• **Your tasks**:
1. Answer these questions from the text about a father's dialysis and transplant, one line each:
(a) What year is given for the ride through the halls of Toronto General?
(b) What did the nurse tell Dad after he took the children to the Ex?
(c) What did Randy say to the new oncologist in reply?
2. From the text about a father's dialysis and transplant, list every individual person it mentions other than the narrator.

• **Study text**:
────────────────────
Dad, my big sister Lindsey and I riding the halls of Toronto General after one of Dad's pre-dialysis prep surgeries (1988). 

"When a new oncologist had read Randy's history and met him, he said empathetically, 'You haven't been been very lucky'. Randy smiled genuinely and trying to get the doctor to understand said, 'I feel I have been very lucky.'" - My mom reminiscing on Dad's outlook.

I was too young to understand what was happening before Dad got his transplant. I don’t know all the suffering he went through, the terror my mom felt or how that chaos subconsciously affected my older sister and me growing up in it. Having had a very small taste of the enormity that is dialysis treatments, I can’t believe how my parents managed it all with two small kids. During one of his dialysis treatments last year, Dad told me how he took us to the Ex when we were little after a similar treatment and the nurse told him he was crazy, he should be resting. He replied, “They are only this little for so long. I can’t wait till later.” I only have happy memories of my childhood which is a testament to my parents’ strength and calibre of family and friends that helped them. I do know the type of people my parents are, and the life values that they have passed on to me because of it. Maybe they would have been the same people without having gone through it all, but I feel deep down that I would not be the same person. The effects of Dad’s shooting and transplant are branded on my being.
────────────────────
• **Data excerpt**:

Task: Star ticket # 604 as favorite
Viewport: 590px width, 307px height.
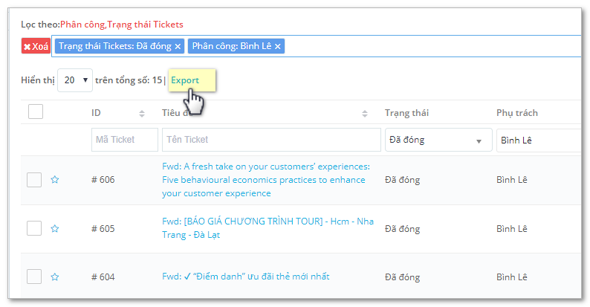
────────────────────
• **Responses in order**:
1.
(a) 1988
(b) That he was crazy and should be resting
(c) "I feel I have been very lucky."

2.
Dad (Randy)
Mom
Big sister Lindsey
A new oncologist
A nurse